Patch Priority Index for September 2014

Bulletin CVE

ShellShock

CVE-2014-6271, CVE-2014-7169

MS14-052

CVE-2013-7331, CVE-2014-2799, CVE-2014-4059

APSB14-021

CVE-2014-0547, CVE-2014-0548, CVE-2014-0549

APSB14-022

CVE-2014-0560, CVE-2014-0561, CVE-2014-0562

MS14-054

CVE-2014-4074

OS X Mavericks 10.9.5

CVE-2013-7345, CVE-2014-0185, CVE-2014-0207

MS14-055

CVE-2014-4068, CVE-2014-4070, CVE-2014-4071

MS14-053

CVE-2014-4072

Cisco Semiannual IOS Bundle

CVE-2014-3359, CVE-2014-3357, CVE-2014-3358

MS14-044

CVE-2014-1820, CVE-2014-4061

 

Tripwire’s September Patch Priority Index (PPI) brings together the top vulnerabilities from Microsoft, Apple, Oracle, Cisco, and Adobe.

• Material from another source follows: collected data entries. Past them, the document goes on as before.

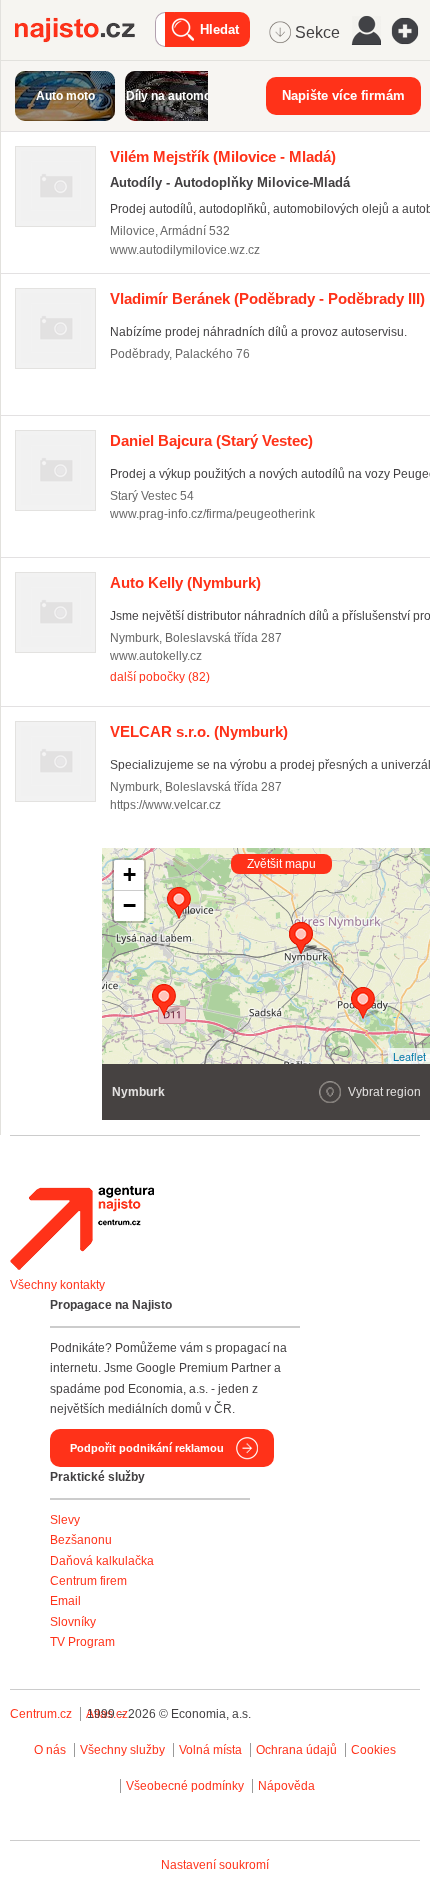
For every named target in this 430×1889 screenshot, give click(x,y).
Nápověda (286, 1786)
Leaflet (409, 1056)
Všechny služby (124, 1750)
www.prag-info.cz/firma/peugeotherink (212, 514)
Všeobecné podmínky (185, 1786)
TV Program (82, 1642)
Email (65, 1601)
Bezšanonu (81, 1540)
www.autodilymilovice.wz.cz (185, 250)
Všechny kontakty (57, 1285)
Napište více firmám (343, 95)
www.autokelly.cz (156, 656)
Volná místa (210, 1750)
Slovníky (73, 1622)
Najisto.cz (85, 30)
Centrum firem (88, 1581)
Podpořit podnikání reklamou (147, 1448)
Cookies (373, 1750)
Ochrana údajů (296, 1750)
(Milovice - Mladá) (223, 156)
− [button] (129, 905)
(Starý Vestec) (211, 440)
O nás (50, 1750)
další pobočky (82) (160, 677)
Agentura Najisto (82, 1228)
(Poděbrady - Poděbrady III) (267, 298)
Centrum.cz (41, 1714)
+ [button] (129, 874)
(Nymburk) (185, 582)
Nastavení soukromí (215, 1865)
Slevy (65, 1520)
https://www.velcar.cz (165, 805)
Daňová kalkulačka (102, 1561)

Up first this month, we have ShellShock, the BASH vulnerability that everyone has been talking about. With a plethora of information available, we won’t spend too much time going over the details; we have the link above to cover that. It’s important to note, however, that external attack vectors vary from service to service and the availability of a service does not imply the availability of the attack vector. This is why updating every system that you suspect to be vulnerable is so important.

Following ShellShock, we have the latest Internet Explorer update. Keeping your browser up-to-date is critical and many people forget they have IE installed by default, so you need to pay extra attention to it. The first Adobe update on the list pairs quite nicely with the IE bulletin because it fixes issues in Flash. As usual, the release of a Flash update indicates an update to Internet Explorer as well; ensure that all updates are applied.

Adobe also gave us an update to Acrobat and Reader this month and this is where I usually fall behind. I always update my Windows systems but my PDF reader is sometimes forgotten, even though I write about the updates here.  I suggest, that as you’re reading this, you open your PDF reader and check for updates.

The Windows Task Scheduler update is important to apply but requires little discussion. A user can schedule malicious tasks to escalate their permissions. The update after that, however, OS X Mavericks 10.9.5 is worth discussing consider the number of critical vulnerabilities resolved. If you’re an OS X user that has been delaying this update via the ‘Remind Me Tonight’ function... consider yourself warned that tonight is a good time to update.

Next we have the final two Microsoft bulletins from September. The first fixes several issues in Lync Server. This is an important vulnerability if you have Lync Server, so enterprises take heed... apply this patch because someone decides to target your public services.  The .NET bulletin (MS14-053) is less important but should still be patched as soon as possible.

The penultimate patch on the list this month is the Cisco IOS bundle. This was released rather quietly while everyone was paying attention to ShellShock. If you’re using Cisco networking gear, make sure you didn’t lose sight of these patches in the noise.

Finally, we have MS14-044 from August. This was the first SQL Server 2014 patch released, so even though it wasn’t the most important patch released last month, we felt it was worth mentioning again. Some companies may not have teams in place for their SQL Server 2014 security needs, so this is a second reminder to get those patches deployed.